Governo e Sociedade Civil...

A conferência sobre a reforma do Estado organizada a pedido do primeiro-ministro por Sofia Galvão, ex-dirigente do PSD, para ouvir a sociedade civil condiciona o trabalho jornalístico.
Não haverá registos de imagem e som [durante os painéis]. A permanência dos jornalistas na sala é permitida. Não haverá [reprodução de] nada do que seja dito sem a expressa autorização dos citados", anunciou esta manhã Sofia Galvão na sua intervenção inicial. link

Ouvir a sociedade civil’ tornou-se, na boca do actual Governo, um jargão político redondo e redundante. Se o Governo quisesse, de facto, ouvi-la, teria começado por não viciar a discussão (e a dimensão) à partida, como fez, ao impor um tecto de ‘cortes’ nas despesas inerentes às funções do Estado (4000 milhões de euros). Esse poderia, eventualmente, ser o resultado das audições. Andar com o carro à frente dos bois, não é - definitivamente - 'ouvir', quando muito será atropelar.

Aliás o conceito de sociedade civil manifesta-se, no presente, eivado de uma carga ideológica não alienável. Para a Direita serão todos os aspectos (e opiniões) aparentemente (só aparentemente!) ‘não-estatais’ da sociedade. E, também, para a mesma Direita, é manifestamente importante começar por aí, isto é, antes da audição dos parceiros sociais, dos partidos e de outras instituições económicas, ambientais, sociais e culturais. Interessa 'minar' o terreno social para que as políticas sejam expeditas e 'fáceis'.

O Governo prefere confrontar-se previamente com personalidades (seleccionadas / convidadas) em termos de interesses, propósitos e, vá lá, de valores, ditando as regras do jogo. Pretendeu dar a esta amostra de ‘sociedade civil’, o estatuto de ‘mediador político’. Promoveu actores individuais a catalizadores de uma reforma previamente anunciada (Relatório FMI).

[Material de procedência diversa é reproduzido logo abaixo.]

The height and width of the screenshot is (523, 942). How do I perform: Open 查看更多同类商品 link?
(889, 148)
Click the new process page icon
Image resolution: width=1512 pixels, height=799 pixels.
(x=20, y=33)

Do silencioso confronto na sala de conferências deverão sair instrumentos (armas) para usar (atirar) na praça pública que só os previlegiados conhecerão. Daí o secretismo da reunião. É - por isso mesmo - a arma do ‘negócio’.
A Conferência assemelha-se a um consistório. Os ‘cardeais’ darão os seus conselhos, o SE Moedas recebe-os e endossa-os. Mais tarde deverá debitá-los às prestações, segundo as solicitações.

A ‘sociedade civil’, na concepção deste Governo, será uma espécie de tráfico organizado de influências e o dirimir ‘directo’, mas mudo, de interesses.

Na verdade, a sociedade civil deveria viver e exprimir-se à sombra do exercício de funções e direitos de cidadania. Mas esta [a cidadania] ficou à porta. Não tinha sido ‘convocada’, aliás, em plena consonância com a estapafúrdia derrogação do direito de sermos informados sobre a ‘res publica’.

Será a sociedade civil posta ao serviço do Estado-coercivo, como há muitos anos teorizou Gramsci.